アホほどつまらんかった。つーかいきなり過ぎてギャグかすらも分からんかった。
「あれ?」
「あ……あーーーー!!!面白すぎて言葉にできなかったわ!!!」
「…本当?」
「嘘ついてるように見えるか?」
「ついてるようにしか見えないけど?」
「………………」
「まぁ、でも楽しければそれで良いんだけどねー」
「……そうだな」
「因みに私のギャグはつまらなかったってことね?」
「ノーコメント」
「いいのいいの!!だから次は面白いのを考えてるから!!」
「」
流石だな。何度も思うけど業界人ってメンタル強いわ……。
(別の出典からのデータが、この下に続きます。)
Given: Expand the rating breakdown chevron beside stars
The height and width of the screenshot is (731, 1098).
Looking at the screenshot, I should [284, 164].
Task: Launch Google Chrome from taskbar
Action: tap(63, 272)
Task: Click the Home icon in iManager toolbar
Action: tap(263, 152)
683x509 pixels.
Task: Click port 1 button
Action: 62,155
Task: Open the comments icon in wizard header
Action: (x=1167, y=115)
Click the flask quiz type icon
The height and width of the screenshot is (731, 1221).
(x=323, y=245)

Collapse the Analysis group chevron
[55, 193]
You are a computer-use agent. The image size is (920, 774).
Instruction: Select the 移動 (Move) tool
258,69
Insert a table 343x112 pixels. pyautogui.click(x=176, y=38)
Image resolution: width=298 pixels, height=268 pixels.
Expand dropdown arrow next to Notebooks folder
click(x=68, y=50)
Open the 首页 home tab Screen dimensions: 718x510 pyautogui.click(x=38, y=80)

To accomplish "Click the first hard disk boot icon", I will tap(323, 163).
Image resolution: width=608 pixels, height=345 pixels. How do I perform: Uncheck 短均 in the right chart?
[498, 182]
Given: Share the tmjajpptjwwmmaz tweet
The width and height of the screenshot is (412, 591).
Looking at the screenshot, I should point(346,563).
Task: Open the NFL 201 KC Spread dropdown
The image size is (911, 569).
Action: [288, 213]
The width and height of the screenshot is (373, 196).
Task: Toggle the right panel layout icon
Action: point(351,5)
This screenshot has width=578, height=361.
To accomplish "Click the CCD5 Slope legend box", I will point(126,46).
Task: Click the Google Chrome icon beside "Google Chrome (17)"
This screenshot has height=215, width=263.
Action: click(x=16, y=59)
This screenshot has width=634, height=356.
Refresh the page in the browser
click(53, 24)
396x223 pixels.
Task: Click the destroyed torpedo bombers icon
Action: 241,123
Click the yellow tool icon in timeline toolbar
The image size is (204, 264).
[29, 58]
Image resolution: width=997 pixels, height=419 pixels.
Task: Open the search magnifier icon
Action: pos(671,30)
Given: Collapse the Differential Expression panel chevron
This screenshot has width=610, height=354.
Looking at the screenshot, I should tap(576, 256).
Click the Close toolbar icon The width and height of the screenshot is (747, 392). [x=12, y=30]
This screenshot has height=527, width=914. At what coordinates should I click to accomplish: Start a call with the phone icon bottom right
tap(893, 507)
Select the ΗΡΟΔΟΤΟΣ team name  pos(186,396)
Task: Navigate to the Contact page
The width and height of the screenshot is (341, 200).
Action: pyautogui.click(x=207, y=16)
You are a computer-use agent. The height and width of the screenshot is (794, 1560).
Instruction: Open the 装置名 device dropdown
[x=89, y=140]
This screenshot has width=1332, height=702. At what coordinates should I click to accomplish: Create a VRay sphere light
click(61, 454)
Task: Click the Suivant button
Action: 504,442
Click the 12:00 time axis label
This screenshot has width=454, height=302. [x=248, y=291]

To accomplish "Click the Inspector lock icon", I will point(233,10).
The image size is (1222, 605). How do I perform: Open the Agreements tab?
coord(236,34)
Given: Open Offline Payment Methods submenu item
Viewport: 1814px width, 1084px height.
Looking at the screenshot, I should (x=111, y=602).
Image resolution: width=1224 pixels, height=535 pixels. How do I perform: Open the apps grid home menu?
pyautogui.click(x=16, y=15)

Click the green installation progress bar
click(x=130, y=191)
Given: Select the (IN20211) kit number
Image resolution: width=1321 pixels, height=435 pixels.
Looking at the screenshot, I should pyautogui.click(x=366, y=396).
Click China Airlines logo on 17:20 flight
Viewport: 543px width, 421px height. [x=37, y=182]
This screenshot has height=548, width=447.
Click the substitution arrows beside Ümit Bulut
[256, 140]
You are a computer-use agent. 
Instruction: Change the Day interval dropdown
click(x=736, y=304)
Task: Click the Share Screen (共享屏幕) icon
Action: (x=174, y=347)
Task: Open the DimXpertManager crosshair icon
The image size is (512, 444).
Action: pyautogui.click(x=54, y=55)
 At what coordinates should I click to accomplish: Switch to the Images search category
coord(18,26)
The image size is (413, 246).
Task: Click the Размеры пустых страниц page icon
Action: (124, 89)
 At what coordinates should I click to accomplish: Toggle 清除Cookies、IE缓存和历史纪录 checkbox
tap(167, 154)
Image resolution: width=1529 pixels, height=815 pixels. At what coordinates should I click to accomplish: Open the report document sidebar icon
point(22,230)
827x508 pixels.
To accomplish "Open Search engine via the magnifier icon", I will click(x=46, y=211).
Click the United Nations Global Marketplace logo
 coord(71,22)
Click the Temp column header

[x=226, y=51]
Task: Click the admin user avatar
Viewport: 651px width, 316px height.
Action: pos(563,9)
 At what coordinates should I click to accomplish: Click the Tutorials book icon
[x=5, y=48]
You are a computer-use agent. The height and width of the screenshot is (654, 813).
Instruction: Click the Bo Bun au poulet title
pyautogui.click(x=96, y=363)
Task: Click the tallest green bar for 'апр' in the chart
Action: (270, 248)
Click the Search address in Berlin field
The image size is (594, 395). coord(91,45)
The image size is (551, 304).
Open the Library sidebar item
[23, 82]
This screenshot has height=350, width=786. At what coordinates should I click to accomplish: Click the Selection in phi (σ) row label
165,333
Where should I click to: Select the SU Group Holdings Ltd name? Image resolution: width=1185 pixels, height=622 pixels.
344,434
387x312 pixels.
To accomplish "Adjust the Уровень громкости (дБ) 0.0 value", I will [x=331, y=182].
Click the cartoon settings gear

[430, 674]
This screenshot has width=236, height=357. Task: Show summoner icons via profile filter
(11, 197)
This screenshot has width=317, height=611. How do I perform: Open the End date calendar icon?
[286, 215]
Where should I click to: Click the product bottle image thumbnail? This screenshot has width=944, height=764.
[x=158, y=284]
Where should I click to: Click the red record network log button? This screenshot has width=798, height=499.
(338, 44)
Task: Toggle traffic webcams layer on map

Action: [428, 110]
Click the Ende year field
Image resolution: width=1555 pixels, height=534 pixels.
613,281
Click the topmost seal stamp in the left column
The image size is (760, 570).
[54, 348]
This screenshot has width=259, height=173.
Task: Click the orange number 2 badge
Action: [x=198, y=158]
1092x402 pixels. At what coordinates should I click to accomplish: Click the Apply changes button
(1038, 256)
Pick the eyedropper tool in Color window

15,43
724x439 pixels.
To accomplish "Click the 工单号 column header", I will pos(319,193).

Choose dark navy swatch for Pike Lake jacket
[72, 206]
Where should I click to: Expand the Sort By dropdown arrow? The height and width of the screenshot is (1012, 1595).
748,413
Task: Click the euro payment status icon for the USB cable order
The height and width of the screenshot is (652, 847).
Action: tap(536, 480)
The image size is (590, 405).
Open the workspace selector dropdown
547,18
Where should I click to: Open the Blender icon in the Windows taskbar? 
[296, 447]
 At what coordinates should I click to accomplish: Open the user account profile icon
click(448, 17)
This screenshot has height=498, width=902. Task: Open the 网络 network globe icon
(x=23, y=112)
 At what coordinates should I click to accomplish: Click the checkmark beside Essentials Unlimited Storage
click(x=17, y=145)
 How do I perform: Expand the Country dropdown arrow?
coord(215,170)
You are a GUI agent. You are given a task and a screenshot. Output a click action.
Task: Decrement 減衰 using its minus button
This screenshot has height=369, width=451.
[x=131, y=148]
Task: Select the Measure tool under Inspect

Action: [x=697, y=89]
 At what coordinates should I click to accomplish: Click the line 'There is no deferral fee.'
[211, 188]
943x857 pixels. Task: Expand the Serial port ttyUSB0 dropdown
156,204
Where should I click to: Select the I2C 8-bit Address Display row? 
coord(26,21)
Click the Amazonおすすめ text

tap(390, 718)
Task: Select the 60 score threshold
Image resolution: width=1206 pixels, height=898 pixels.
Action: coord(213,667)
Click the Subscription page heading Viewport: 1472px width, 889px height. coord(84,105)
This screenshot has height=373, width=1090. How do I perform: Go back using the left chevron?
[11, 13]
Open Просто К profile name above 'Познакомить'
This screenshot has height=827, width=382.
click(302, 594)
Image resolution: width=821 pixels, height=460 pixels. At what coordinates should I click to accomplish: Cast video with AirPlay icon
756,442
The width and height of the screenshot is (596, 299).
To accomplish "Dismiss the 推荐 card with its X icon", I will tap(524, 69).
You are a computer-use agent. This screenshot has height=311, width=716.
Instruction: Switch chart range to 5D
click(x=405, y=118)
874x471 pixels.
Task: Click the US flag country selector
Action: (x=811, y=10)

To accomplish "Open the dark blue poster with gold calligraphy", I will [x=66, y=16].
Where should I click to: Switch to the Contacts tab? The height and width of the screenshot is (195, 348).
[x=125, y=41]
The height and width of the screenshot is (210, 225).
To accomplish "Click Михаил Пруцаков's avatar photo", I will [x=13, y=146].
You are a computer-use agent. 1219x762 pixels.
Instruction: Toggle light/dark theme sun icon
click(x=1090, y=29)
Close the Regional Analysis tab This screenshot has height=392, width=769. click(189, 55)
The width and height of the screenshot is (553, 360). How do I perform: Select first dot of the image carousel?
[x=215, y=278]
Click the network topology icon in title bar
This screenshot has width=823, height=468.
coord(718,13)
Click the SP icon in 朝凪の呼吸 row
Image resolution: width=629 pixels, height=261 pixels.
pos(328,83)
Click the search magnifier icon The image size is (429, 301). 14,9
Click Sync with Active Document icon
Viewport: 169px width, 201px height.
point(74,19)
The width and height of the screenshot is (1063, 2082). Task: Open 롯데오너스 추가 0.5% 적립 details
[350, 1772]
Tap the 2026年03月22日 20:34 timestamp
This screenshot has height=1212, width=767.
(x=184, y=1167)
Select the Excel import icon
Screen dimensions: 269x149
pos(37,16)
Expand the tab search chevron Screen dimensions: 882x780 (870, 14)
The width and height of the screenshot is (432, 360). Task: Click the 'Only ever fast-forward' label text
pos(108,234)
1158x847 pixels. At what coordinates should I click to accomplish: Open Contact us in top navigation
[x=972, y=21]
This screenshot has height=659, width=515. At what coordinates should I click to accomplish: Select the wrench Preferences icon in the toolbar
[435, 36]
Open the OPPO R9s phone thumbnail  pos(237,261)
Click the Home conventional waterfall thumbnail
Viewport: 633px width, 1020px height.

ギャグだろうと自信持ってやってのけちゃうからな……。
「それじゃあこれやる?」
「え?マジでやんの?」
「そうそう!!隼人のギャグを見てみたい!!」
「えーーー……」
まぁ、柚葉と2人きりだったら別にやってもいいかな……?
「分かったよ。それじゃあやってみようかな」
「!!……いいの?」
「やりたいんだろ?ただし一回だけな」
「分かった!!それじゃあ一回きりのゲームスタート!!」
一発ギャグ……。なんかモノボケとごっちゃになるんだよなー……とりあえず、ボケを成立させれば良いってことだよな?できるか俺……?
「それじゃあ一回勝負ね!!」
「あ、マジで?」
「一回だけだったらできるんでしょ?だから、一度だけジャンケンで勝負!!」
「じゃあ、俺が一度勝てばもうやんなくていいの?」
「あーー……そうなるな」
「マジか………それじゃあ勝たないとなーー」
「……………」
「えーーー……それじゃあジャンケンしよ──」
「私パー出すから」
「………え?」
「パー出そうとしてるからねーー(笑)」
「い、いきなりなんだよ?」
「だから一度きりなんだよ?そんな簡単に終わったらつまんないから心理戦ね」
「うわーーー………そうきたか」
「私はどうしても隼人の一発ギャグが見たいからねー」
「………………」
中々、筋が通ってるな。正々堂々な仕込み方だわ。ズルするわけでもなく正直に嵌めようとしている。
可愛いな。
「それじゃあ隼人君はどうするー?」
「じゃあ俺はチョキを出すから」
「あーー、勝ち宣言?」
「勝つつもりだからな」
「おーー……中々、面白いこと言うね……」
「柚葉は本当にパーをだすのか?どうする?」
「私は変えないよー?パーを出すから」
「………言ったな?それじゃあ俺も本当にチョキを出すぞ?」
「あーー、負けちゃうなーー。しょうがないかなー?隼人は本当に出すのかなー?」
「出すぞ?」
そんな駆け引きを行っていた。
「マジでいいのか?」
「いいよいいよ。それじゃあジャンケン開始していい?」
「………おう」
「それじゃあ行くよーー?最初はグー!!」
「」
「ジャンケンポンっ!!」
そして俺達は手を出しあった。
「「」」
俺達は"2人ともグー"を出していた。
「お前パー出すんじゃ?」
「そちらこそチョキを出すと言わなかったっけ?」
「俺はお前を信用していなかったから。チョキ出すと思った」
「えーーー!!?彼女が信用できないの!!?」
「お前こそ俺を信頼してねーじゃねーかよ。普通に俺に勝とうとしてんじゃねーか」
「逆だよ。私は隼人がチョキを出すと信じたからグーなんだよ」
「あ……そっか」
「まぁ、これでハッキリした。隼人は勝負では非情なんだね(笑)♡」
「まぁ、勝負だからな」
と言う訳で俺達のくだらない遊びは続く。